**WHAT NEEDS TO BE DONE**
Reproduce the rows below, swapping each "Dogecoin" for "Litecoin" and keeping everything else the same.

**EXTRACTED MATERIAL**
— START —

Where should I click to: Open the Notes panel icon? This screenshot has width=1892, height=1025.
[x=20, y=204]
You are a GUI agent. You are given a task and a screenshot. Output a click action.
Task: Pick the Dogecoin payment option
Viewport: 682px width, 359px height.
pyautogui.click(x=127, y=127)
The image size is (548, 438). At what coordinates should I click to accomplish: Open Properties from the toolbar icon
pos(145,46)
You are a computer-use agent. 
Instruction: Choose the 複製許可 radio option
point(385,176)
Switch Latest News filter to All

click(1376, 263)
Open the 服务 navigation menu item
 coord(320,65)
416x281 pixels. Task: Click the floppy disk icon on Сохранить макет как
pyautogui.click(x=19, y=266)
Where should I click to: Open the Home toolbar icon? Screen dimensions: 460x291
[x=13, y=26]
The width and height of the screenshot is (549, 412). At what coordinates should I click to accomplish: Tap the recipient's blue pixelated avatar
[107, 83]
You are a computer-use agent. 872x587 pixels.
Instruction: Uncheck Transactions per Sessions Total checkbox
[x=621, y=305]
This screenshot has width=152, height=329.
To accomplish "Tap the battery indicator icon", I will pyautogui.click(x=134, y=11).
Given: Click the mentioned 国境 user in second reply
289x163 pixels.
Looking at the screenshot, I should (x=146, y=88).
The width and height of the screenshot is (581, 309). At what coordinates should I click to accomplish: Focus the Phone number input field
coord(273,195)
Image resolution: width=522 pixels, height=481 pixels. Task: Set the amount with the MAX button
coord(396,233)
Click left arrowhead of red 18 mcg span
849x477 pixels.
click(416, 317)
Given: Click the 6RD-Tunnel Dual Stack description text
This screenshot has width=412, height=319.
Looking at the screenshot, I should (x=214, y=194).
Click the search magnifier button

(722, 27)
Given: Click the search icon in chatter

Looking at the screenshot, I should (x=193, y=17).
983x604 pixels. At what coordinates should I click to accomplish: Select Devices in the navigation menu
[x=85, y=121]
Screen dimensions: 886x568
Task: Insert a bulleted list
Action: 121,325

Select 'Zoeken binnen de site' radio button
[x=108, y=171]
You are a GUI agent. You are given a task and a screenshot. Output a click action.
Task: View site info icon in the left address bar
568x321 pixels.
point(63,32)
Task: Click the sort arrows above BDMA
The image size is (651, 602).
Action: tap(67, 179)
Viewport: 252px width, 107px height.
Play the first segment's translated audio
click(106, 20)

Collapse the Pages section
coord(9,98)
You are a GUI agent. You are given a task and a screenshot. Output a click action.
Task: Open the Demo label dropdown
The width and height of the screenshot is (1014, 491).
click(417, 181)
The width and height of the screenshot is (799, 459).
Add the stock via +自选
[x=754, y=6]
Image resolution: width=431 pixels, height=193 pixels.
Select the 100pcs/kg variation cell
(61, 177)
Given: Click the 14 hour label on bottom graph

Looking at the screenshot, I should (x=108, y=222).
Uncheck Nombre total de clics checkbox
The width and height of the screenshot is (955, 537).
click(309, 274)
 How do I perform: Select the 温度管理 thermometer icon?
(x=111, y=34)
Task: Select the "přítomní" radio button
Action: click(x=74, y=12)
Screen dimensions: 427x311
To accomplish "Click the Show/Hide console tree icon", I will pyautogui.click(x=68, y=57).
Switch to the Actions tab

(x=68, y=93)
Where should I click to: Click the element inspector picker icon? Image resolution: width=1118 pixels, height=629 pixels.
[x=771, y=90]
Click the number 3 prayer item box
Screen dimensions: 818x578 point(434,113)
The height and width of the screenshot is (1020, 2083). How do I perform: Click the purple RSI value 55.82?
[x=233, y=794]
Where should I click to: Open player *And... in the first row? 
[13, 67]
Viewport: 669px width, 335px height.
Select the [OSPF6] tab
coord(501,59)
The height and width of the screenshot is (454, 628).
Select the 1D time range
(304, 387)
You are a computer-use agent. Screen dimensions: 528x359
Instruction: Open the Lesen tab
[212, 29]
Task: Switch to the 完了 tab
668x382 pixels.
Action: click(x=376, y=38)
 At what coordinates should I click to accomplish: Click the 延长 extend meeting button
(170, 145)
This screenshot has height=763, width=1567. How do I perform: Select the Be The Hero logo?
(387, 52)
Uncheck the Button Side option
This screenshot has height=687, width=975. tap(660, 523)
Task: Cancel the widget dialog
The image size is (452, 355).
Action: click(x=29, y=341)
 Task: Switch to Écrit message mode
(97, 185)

— END —

**TASK OUTPUT**
Where should I click to: Open the Notes panel icon? This screenshot has width=1892, height=1025.
[x=20, y=204]
You are a GUI agent. You are given a task and a screenshot. Output a click action.
Task: Pick the Litecoin payment option
Viewport: 682px width, 359px height.
pyautogui.click(x=127, y=127)
The image size is (548, 438). At what coordinates should I click to accomplish: Open Properties from the toolbar icon
pos(145,46)
You are a computer-use agent. 
Instruction: Choose the 複製許可 radio option
point(385,176)
Switch Latest News filter to All

click(1376, 263)
Open the 服务 navigation menu item
 coord(320,65)
416x281 pixels. Task: Click the floppy disk icon on Сохранить макет как
pyautogui.click(x=19, y=266)
Where should I click to: Open the Home toolbar icon? Screen dimensions: 460x291
[x=13, y=26]
The width and height of the screenshot is (549, 412). At what coordinates should I click to accomplish: Tap the recipient's blue pixelated avatar
[107, 83]
You are a computer-use agent. 872x587 pixels.
Instruction: Uncheck Transactions per Sessions Total checkbox
[x=621, y=305]
This screenshot has width=152, height=329.
To accomplish "Tap the battery indicator icon", I will pyautogui.click(x=134, y=11).
Given: Click the mentioned 国境 user in second reply
289x163 pixels.
Looking at the screenshot, I should (x=146, y=88).
The width and height of the screenshot is (581, 309). At what coordinates should I click to accomplish: Focus the Phone number input field
coord(273,195)
Image resolution: width=522 pixels, height=481 pixels. Task: Set the amount with the MAX button
coord(396,233)
Click left arrowhead of red 18 mcg span
849x477 pixels.
click(416, 317)
Given: Click the 6RD-Tunnel Dual Stack description text
This screenshot has width=412, height=319.
Looking at the screenshot, I should (x=214, y=194).
Click the search magnifier button

(722, 27)
Given: Click the search icon in chatter

Looking at the screenshot, I should (x=193, y=17).
983x604 pixels. At what coordinates should I click to accomplish: Select Devices in the navigation menu
[x=85, y=121]
Screen dimensions: 886x568
Task: Insert a bulleted list
Action: 121,325

Select 'Zoeken binnen de site' radio button
[x=108, y=171]
You are a GUI agent. You are given a task and a screenshot. Output a click action.
Task: View site info icon in the left address bar
568x321 pixels.
point(63,32)
Task: Click the sort arrows above BDMA
The image size is (651, 602).
Action: tap(67, 179)
Viewport: 252px width, 107px height.
Play the first segment's translated audio
click(106, 20)

Collapse the Pages section
coord(9,98)
You are a GUI agent. You are given a task and a screenshot. Output a click action.
Task: Open the Demo label dropdown
The width and height of the screenshot is (1014, 491).
click(417, 181)
The width and height of the screenshot is (799, 459).
Add the stock via +自选
[x=754, y=6]
Image resolution: width=431 pixels, height=193 pixels.
Select the 100pcs/kg variation cell
(61, 177)
Given: Click the 14 hour label on bottom graph

Looking at the screenshot, I should (x=108, y=222).
Uncheck Nombre total de clics checkbox
The width and height of the screenshot is (955, 537).
click(309, 274)
 How do I perform: Select the 温度管理 thermometer icon?
(x=111, y=34)
Task: Select the "přítomní" radio button
Action: click(x=74, y=12)
Screen dimensions: 427x311
To accomplish "Click the Show/Hide console tree icon", I will pyautogui.click(x=68, y=57).
Switch to the Actions tab

(x=68, y=93)
Where should I click to: Click the element inspector picker icon? Image resolution: width=1118 pixels, height=629 pixels.
[x=771, y=90]
Click the number 3 prayer item box
Screen dimensions: 818x578 point(434,113)
The height and width of the screenshot is (1020, 2083). How do I perform: Click the purple RSI value 55.82?
[x=233, y=794]
Where should I click to: Open player *And... in the first row? 
[13, 67]
Viewport: 669px width, 335px height.
Select the [OSPF6] tab
coord(501,59)
The height and width of the screenshot is (454, 628).
Select the 1D time range
(304, 387)
You are a computer-use agent. Screen dimensions: 528x359
Instruction: Open the Lesen tab
[212, 29]
Task: Switch to the 完了 tab
668x382 pixels.
Action: click(x=376, y=38)
 At what coordinates should I click to accomplish: Click the 延长 extend meeting button
(170, 145)
This screenshot has height=763, width=1567. How do I perform: Select the Be The Hero logo?
(387, 52)
Uncheck the Button Side option
This screenshot has height=687, width=975. tap(660, 523)
Task: Cancel the widget dialog
The image size is (452, 355).
Action: click(x=29, y=341)
 Task: Switch to Écrit message mode
(97, 185)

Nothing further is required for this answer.